If all this pain was common to both BoE’s scenarios, the differences between them were key to the central bank’s messages.
In the first BoE scenario – normally seen as its headline forecast – forecasts were based on the assumption that financial markets’ expectations of future interest rates would see them peak at 5.25 per cent next year.
If interest rates were to peak at this level, the BoE’s Monetary Policy Committee said it was most likely that the UK would have to endure eight quarters of economic contraction: the longest recession since World War II. Unemployment would rise to 6.4 percent. This economic pain would weigh on inflation, bringing it to zero by the end of 2025.
But with the BoE targeting an inflation rate of 2 per cent, Mr Bailey was clear that this scenario suggested markets were at risk of miscalculating future monetary policy. “We believe [the] Bank rate will have to go up by less than what is currently priced in the financial markets, says Bailey.
The BoE’s alternative scenario – normally buried in the central bank’s forecast document – of interest rates remaining constant at the current level of 3 per cent was given much more prominence in presentations by Bailey and his team.
According to this prediction, output would still shrink, but only by half as much as in the first scenario, resulting in a mild recession by historical standards. Inflation would fall to 2.2 percent over two years before falling below the BoE’s target. Unemployment would rise, but only to 5.1 percent.
Many economists said the BoE’s alternative scenario was a clear signal from the central bank that interest rate hikes were close, having raised them from 0.1 percent a year ago to 3 percent, the highest level since 2008.

Kallum Pickering, an economist at Berenberg, said the recession in the BoE’s first scenario meant the central bank “may have to do much, much less than the market expects in terms of further rate hikes to bring inflation back to its 2 percent target”.
Asked which of its two scenarios the BoE thought was more likely, Bailey would not be drawn. He would not commit to a specific view on future rates, saying: “Where the truth is between the two, we don’t give guidance on that.”
His main reason for refusing to be more specific is the possibility that inflation is proving more entrenched than the BoE currently believes.
Bailey said that while no prediction would ever be exactly right, the biggest risk was that inflation would still be higher than the central forecasts in both BoE scenarios.
A key danger for the BoE is that wage growth could easily stay higher than it would like, with firms feeling able to raise prices without losing too much business.
Ruth Gregory, economist at Capital Economics, said the BoE’s multiple upward revisions to market expectations of future interest rates over the past year suggested inflation could prove “stickier” than hoped.
By the end of the day, markets had little notice of the BoE’s dovish scenario.

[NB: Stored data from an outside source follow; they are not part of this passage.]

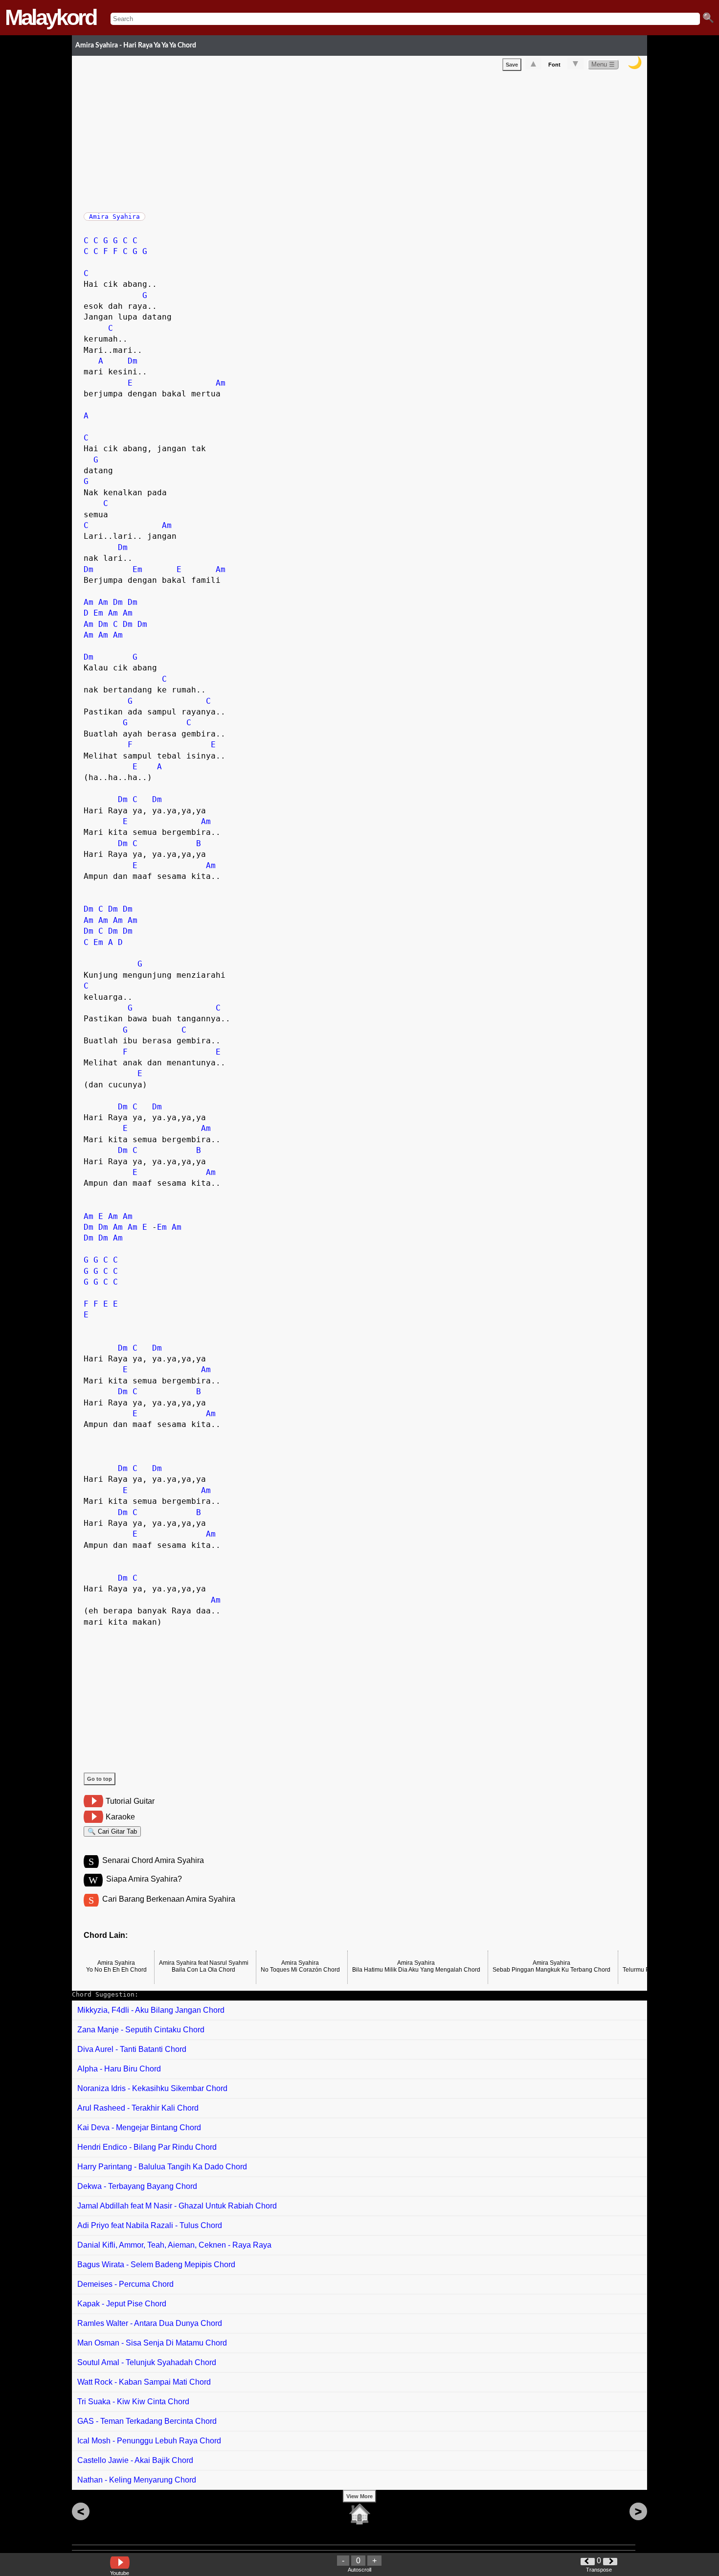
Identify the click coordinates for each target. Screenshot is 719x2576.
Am (220, 383)
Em (137, 569)
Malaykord (50, 17)
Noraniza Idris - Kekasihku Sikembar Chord (152, 2088)
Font (554, 65)
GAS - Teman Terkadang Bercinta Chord (147, 2421)
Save (512, 65)
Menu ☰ (603, 64)
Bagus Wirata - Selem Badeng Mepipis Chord (156, 2264)
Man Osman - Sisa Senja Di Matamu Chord (152, 2343)
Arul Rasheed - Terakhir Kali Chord (138, 2108)
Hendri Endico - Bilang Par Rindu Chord (147, 2147)
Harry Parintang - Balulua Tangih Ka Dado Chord (162, 2166)
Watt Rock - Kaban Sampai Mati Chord (144, 2382)
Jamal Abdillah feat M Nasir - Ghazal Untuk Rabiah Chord (177, 2206)
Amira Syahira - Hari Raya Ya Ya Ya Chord (135, 45)
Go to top (99, 1779)
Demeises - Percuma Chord (125, 2284)
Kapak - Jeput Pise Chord (121, 2304)
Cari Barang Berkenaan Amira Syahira (168, 1899)
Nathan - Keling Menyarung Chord (136, 2480)
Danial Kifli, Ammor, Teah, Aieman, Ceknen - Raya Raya (174, 2245)
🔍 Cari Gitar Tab (112, 1831)
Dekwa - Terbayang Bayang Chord (137, 2186)
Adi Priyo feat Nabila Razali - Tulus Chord (149, 2225)
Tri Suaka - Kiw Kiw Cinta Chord (133, 2401)
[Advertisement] (365, 139)
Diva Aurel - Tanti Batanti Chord (131, 2049)
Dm (132, 361)
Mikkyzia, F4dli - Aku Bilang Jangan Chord (151, 2010)
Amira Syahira (114, 216)
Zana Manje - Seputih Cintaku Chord (140, 2029)
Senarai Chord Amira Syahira (153, 1860)
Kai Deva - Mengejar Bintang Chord (139, 2127)
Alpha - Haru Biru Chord (119, 2069)
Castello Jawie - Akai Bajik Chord (135, 2460)
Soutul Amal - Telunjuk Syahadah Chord (146, 2362)
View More (359, 2496)
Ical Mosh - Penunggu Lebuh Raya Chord (149, 2441)
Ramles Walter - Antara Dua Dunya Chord (149, 2323)
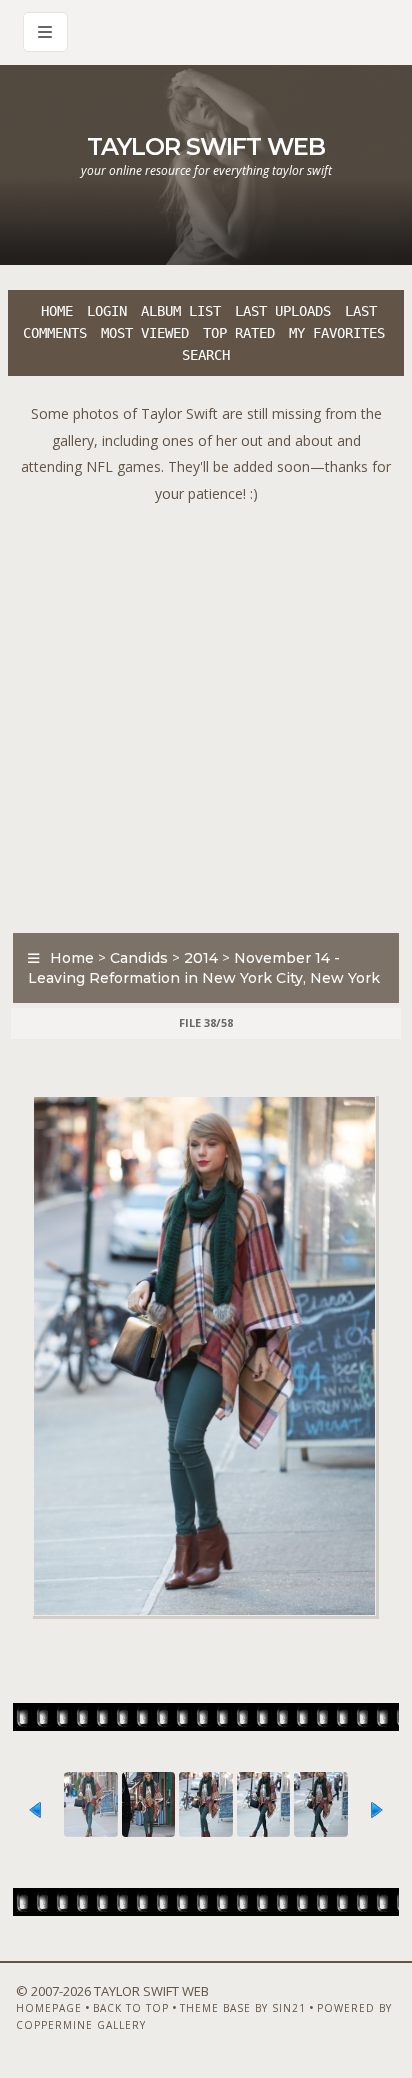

Ahead of the BoE’s midday announcement, markets were pricing in rates peaking at 4.75 percent next year. By the end of the day, they were betting that they would peak at 4.72 percent next September.

Market expectations for future monetary policy will move, and Bailey was keen to highlight what would guide BoE decisions in the coming weeks.
Most important, he said, would be the development of economic data, particularly on wages and corporate pricing strategies. If these soften, the BoE would feel less need to raise interest rates further.
The path of wholesale energy prices would also be crucial, and the BoE will be hoping these moderate further and have more than halved since late August.
The other deciding factor will be Chancellor Jeremy Hunt’s Autumn Statement on 17 November. If the government goes ahead with immediate government spending cuts and tax hikes to plug a gap in public finances, it will squeeze the economy further and ease pressure on the BoE to raise interest rates.
Ben Broadbent, the BoE’s deputy governor, suggested that any fiscal action by the government would need to take place “in the relatively short term” to influence the central bank’s interest rate decision.